The rebound followed Friday’s rout, with traders embracing a buy-the-dip strategy amid signals of ongoing US-China negotiations and President Trump’s Middle East visit to celebrate the Gaza ceasefire. Bull markets reaching their fourth year have historically averaged 12.8% gains, according to LPL Financial, supported by economic growth and the Federal Reserve’s rate-cutting cycle. However, risks linger with earnings season kicking off Tuesday, including big banks, and potential volatility if AI spending or trade tensions disappoint.
Treasury Secretary Scott Bessent expressed optimism that staff-level US-China talks would continue this week, potentially paving the way for a Trump-Xi meeting, though he noted the ball is in Beijing’s court after recent rare-earth curbs. With inflation under control despite tariffs, strategists at UBS and Ameriprise see pullbacks as buying opportunities, though RBC warns of a pause if third-quarter profits fade.
OVERVIEW OF THE AUSTRALIAN MARKET
Australian shares slumped on October 13, 2025, amid renewed US-China trade tensions that heightened global growth concerns and pressured tech valuations. The S&P/ASX 200 dropped 0.84% to close at 8,882.8, with the All Ordinaries shedding 0.87%. Ten of eleven sectors declined, led by information technology down 2% and health care off 1.2%, while real estate eked out a marginal 0.02% gain. Critical minerals and gold stocks provided some offset, with Toro Energy surging 38.5% on an acquisition announcement and Cobalt Blue Holdings up 36.4% amid sector strength.
The selloff followed China’s rare-earth export controls, seen as retaliation, prompting investors to reassess trade risks despite US signals of openness to deals. ANZ bucked the trend among big banks, rising 3.3% to a decade high on cost-cutting plans, while NAB and CBA fell over 1.8%. Treasury Wine Estates plunged 15% after scrapping guidance due to tough conditions.

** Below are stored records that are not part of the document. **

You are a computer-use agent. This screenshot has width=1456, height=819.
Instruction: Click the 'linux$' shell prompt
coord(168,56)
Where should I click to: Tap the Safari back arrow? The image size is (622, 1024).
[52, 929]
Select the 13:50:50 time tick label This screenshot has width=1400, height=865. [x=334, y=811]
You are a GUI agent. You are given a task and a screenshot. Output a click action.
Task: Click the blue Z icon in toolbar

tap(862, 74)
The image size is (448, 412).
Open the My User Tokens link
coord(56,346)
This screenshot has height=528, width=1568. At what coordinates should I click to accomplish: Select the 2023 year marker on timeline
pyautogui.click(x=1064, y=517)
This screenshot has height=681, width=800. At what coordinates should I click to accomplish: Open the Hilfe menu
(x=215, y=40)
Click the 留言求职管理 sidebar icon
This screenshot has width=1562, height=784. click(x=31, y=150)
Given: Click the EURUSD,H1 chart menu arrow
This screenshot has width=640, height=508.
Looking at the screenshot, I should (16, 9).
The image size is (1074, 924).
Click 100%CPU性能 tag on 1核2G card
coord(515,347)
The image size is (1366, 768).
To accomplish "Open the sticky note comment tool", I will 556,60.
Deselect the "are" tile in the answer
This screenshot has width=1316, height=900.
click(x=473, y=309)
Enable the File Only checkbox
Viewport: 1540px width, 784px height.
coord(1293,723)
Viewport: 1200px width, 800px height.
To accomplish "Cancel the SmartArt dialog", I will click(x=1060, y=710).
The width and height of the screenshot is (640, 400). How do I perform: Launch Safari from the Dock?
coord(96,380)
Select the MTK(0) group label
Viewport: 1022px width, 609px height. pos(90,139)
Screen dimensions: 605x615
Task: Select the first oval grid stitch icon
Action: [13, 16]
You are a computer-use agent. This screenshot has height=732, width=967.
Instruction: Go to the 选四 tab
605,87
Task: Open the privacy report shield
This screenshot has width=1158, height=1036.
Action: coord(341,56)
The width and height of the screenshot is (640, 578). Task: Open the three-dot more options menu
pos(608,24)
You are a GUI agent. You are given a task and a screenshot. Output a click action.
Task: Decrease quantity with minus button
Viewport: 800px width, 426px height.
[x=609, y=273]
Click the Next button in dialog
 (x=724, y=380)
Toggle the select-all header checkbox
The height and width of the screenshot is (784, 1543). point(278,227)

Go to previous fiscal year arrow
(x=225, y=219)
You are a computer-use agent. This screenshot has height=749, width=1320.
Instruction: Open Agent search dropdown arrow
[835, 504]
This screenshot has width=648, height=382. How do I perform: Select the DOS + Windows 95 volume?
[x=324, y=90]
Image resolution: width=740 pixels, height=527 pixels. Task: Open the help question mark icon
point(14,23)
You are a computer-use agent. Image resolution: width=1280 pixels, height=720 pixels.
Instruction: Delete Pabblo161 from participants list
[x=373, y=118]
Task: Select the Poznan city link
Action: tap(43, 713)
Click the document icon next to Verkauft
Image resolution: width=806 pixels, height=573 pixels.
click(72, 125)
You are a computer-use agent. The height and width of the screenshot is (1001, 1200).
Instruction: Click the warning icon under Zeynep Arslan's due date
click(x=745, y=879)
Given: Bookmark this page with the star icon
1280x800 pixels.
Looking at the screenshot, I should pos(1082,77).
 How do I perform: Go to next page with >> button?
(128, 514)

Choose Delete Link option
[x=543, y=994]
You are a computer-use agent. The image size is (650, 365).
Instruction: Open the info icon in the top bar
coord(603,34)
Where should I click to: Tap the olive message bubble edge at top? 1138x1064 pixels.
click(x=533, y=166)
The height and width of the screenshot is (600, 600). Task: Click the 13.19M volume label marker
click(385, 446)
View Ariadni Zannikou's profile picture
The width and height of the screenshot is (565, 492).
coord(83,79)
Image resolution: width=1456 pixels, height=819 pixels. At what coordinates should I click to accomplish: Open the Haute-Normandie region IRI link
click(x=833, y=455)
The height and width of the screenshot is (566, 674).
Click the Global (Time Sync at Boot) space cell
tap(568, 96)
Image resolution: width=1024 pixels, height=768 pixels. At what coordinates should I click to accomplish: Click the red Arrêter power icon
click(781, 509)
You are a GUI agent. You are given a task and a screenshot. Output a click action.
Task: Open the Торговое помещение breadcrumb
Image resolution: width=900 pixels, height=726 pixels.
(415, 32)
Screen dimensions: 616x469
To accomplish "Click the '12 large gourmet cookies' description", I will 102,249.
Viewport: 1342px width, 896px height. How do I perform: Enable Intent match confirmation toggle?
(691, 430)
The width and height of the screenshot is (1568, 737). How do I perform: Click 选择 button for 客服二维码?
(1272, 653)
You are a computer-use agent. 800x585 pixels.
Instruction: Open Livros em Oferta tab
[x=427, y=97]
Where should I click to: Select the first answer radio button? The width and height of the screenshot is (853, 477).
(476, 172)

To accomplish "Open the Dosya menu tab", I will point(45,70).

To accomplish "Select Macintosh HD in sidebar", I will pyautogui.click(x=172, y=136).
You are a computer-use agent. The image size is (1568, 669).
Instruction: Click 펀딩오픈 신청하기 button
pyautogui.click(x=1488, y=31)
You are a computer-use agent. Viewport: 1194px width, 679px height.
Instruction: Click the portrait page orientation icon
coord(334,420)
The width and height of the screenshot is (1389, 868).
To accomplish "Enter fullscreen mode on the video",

Gold miners like Northern Star (up 1.6%) benefited from spot gold hitting $4,078 an ounce on safe-haven flows.
With US-China posturing in focus, markets eye this week’s data for clues on resilience, including Australia’s employment figures Wednesday forecasting 20,000 job gains and a 4.3% unemployment rate, alongside composite leading index Tuesday.